2. Comparaison entre la responsabilité décennale et la responsabilité contractuelle de droit commun : ce sont des responsabilités objectives toutes les 2 en principe. Donc les solutions devraient être les mêmes. Mais la Jurisprudence a voulu tirer la responsabilité décennale vers le haut au détriment de la responsabilité contractuelle de droit commun => la Jurisprudence aura tendance à dire que cette dernière est une responsabilité pour faute, même si elle résulte d’un contrat d’entreprise. La Jurisprudence montre donc qu’i y a une différence de traitement dans la réparation des désordres.

Tout ceci marche pour la période postérieure à la réception.

Si on a un désordre antérieur à la réception, c’est la responsabilité contractuelle de commun qui s’applique.

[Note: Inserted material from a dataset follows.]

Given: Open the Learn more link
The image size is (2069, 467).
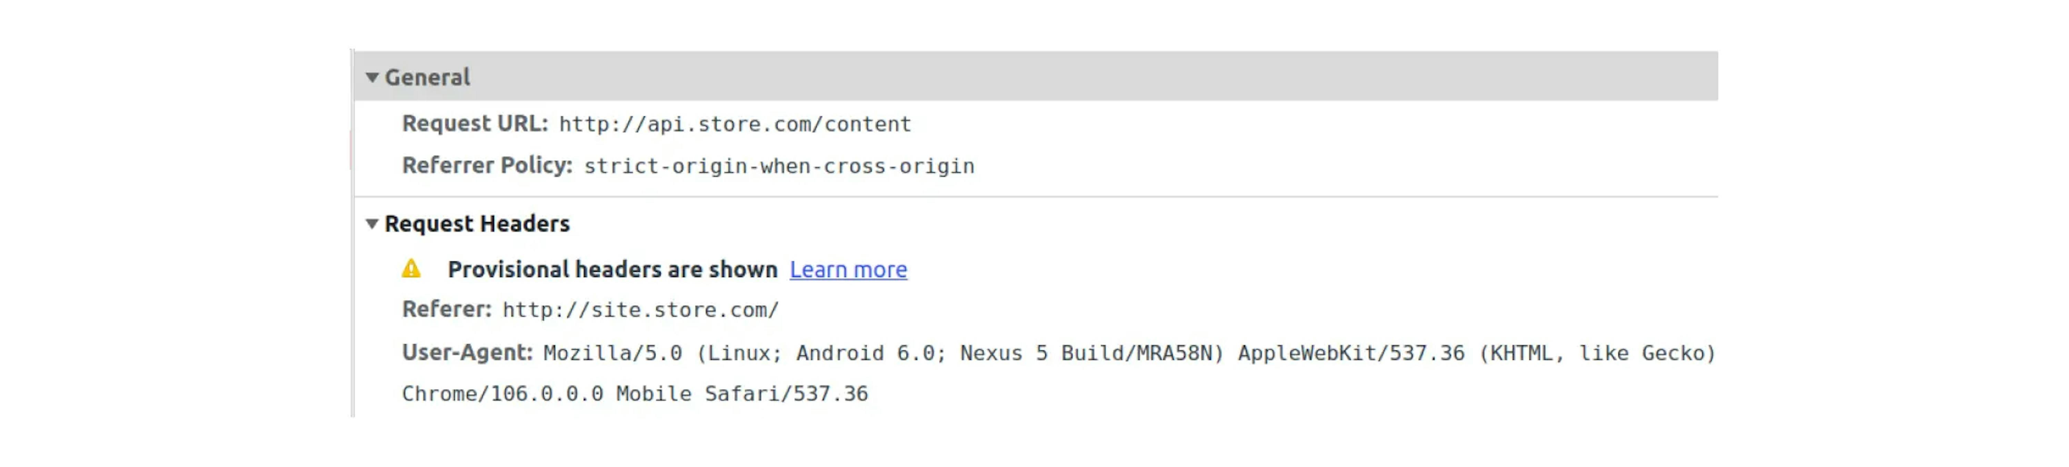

Le juge aura tendance à appliquer la responsabilité contractuelle classique, i.e. objective, alors qu’après cela devient une responsabilité pour faute => critique aujourd’hui.

Si on dénonce le désordre avant la réception : responsabilité objective

Si on dénonce le désordre après la réception : en principe on peut bénéficier de la responsabilité des constructeurs qui a l’avantage qu’en plus il y a l’assurance constructeur obligatoire. En fait comme le désordre était « apparent » avant, le constructeur peut dire qu’il sera purgé avec la réception.

On peut le dénoncer au moment de la réception cependant en émettant une réserve => il n’y aura plus la discussion à savoir s’il y a faute ou pas de faute. On pourra invoquer la garantie de parfait achèvement qui est une responsabilité objective, i.e. on n’aura plus à se demander si le juge retiendra une responsabilité objective ou pour faute.